Auch für die Zukunft sind für den weiteren Ausbau eines flächendeckenden und qualitativ hochwertigen ÖPNV eine vielfältige Betreiberlandschaft mit regionaler Kompetenz und ein leistungsfähiger Mittelstand von großer Bedeutung. Daher ist es wichtig, die Rahmenbedingungen des sich wandelnden ÖPNV-Marktes so zu gestalten, dass kleine und mittlere Unter-nehmen auch weiterhin eine attraktive und erfolgversprechende unternehmerische Perspektive haben.
Das Ministerium für Verkehr Baden-Württemberg, der Landkreistag Baden-Württemberg, der Städtetag Baden-Württemberg und der Verband Baden-Württembergischer Omnibusunter-nehmer e. V. (WBO) bekennen sich gemeinsam zu dem Ziel, die Perspektiven des Mittel-stands im ÖPNV zu stärken und verständigen sich dazu auf ein Bündel an Instrumenten und Maßnahmen.

● **Die Daten**:
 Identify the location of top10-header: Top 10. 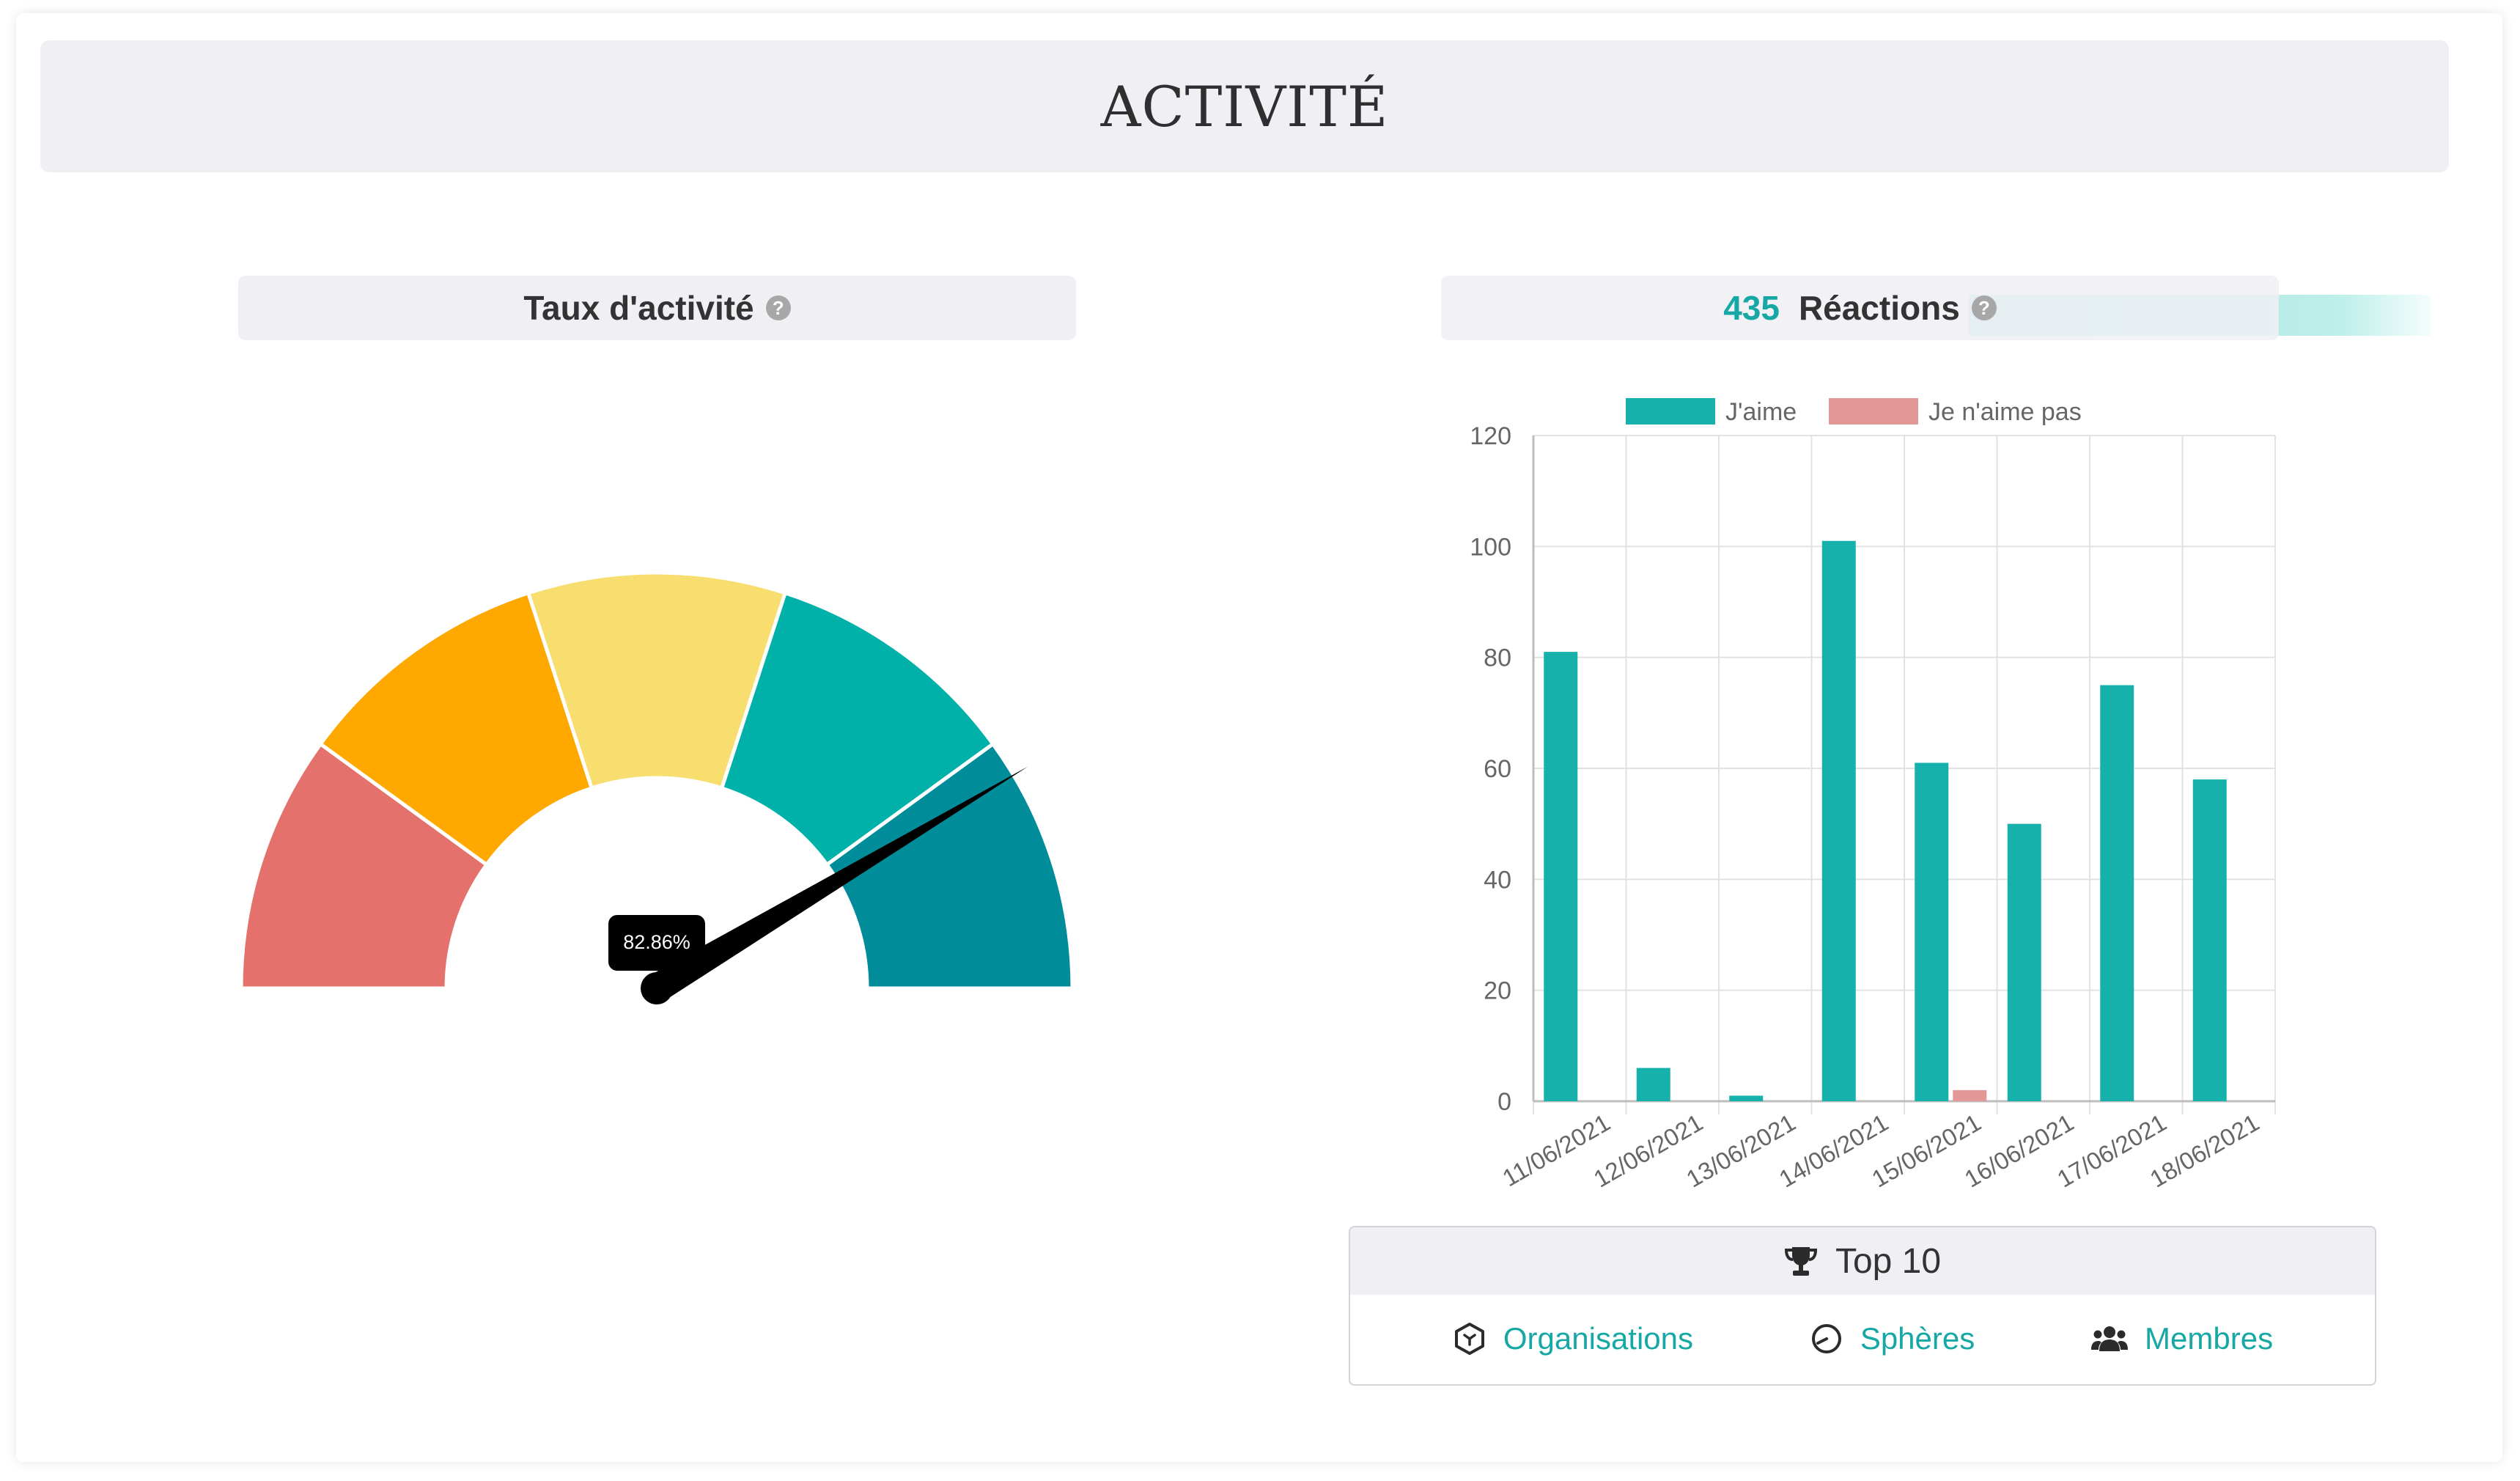
(1863, 1261).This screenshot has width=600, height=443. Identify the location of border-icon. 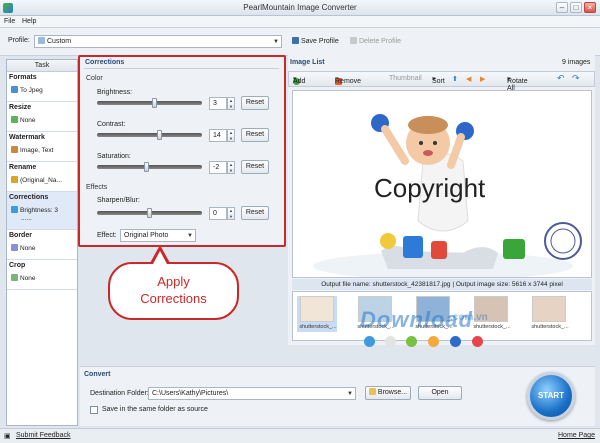
(14, 248).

● **Arbeitsauftrag A**:
Übersetzen Sie den folgenden Satz aus dem Text zum Mittelstand im ÖPNV ins Englische: „Auch für die Zukunft sind für den weiteren Ausbau eines flächendeckenden und qualitativ hochwertigen ÖPNV eine vielfältige Betreiberlandschaft mit regionaler Kompetenz und ein leistungsfähiger Mittelstand von großer Bedeutung.“
● **Arbeitsauftrag B**:
Nennen Sie alle Institutionen, die sich laut dem Text zum Mittelstand im ÖPNV gemeinsam zum Ziel der Stärkung des Mittelstands bekennen.
● **Arbeitsauftrag C**:
Setzen Sie den Text zum Mittelstand im ÖPNV im Anschluss an seinen letzten Satz fort.

● **Ihre Antwort A**:
In the future as well, a diverse landscape of operators with regional expertise and an efficient group of small and medium-sized enterprises will be of great importance for the further expansion of comprehensive, high-quality local public transport.

● **Ihre Antwort B**:
- Ministerium für Verkehr Baden-Württemberg
- Landkreistag Baden-Württemberg
- Städtetag Baden-Württemberg
- Verband Baden-Württembergischer Omnibusunternehmer e. V. (WBO)

● **Ihre Antwort C**:
II. Instrumente und Maßnahmen
Die Partner des Bündnisses für den Mittelstand im ÖPNV haben für die verschiedenen Handlungsfelder eine Reihe von Ansatzpunkten und Maßnahmen identifiziert und setzen sich gemeinsam und jeder in seinem Handlungsfeld für deren Umsetzung ein.
1. Mittelstandsfreundliche Gestaltung der Marktstrukturen
Voraussetzung für einen dauerhaften funktionierenden Wettbewerb ist die Sicherung einer vielseitigen/vielfältigen Unternehmenslandschaft. Der Markt muss so strukturiert sein, dass er für den Mittelstand interessant und gut zu bewältigen ist.
– Was konkret vor Ort der richtige Weg zur Stärkung des Mittelstandes ist, hängt von der jeweiligen lokalen Marktstruktur, insbesondere der Größe der ortsansässigen Busunternehmer ab. Von großer Bedeutung ist dabei die Größe der in den Nahverkehrsplänen definierten Linienbündel. Die Linienbündel sollen mittelstandsfreundlich gestaltet sein und im Grundsatz eine Größe von 200.000 bis 700.000 Fahrplankilo-meter nicht überschreiten.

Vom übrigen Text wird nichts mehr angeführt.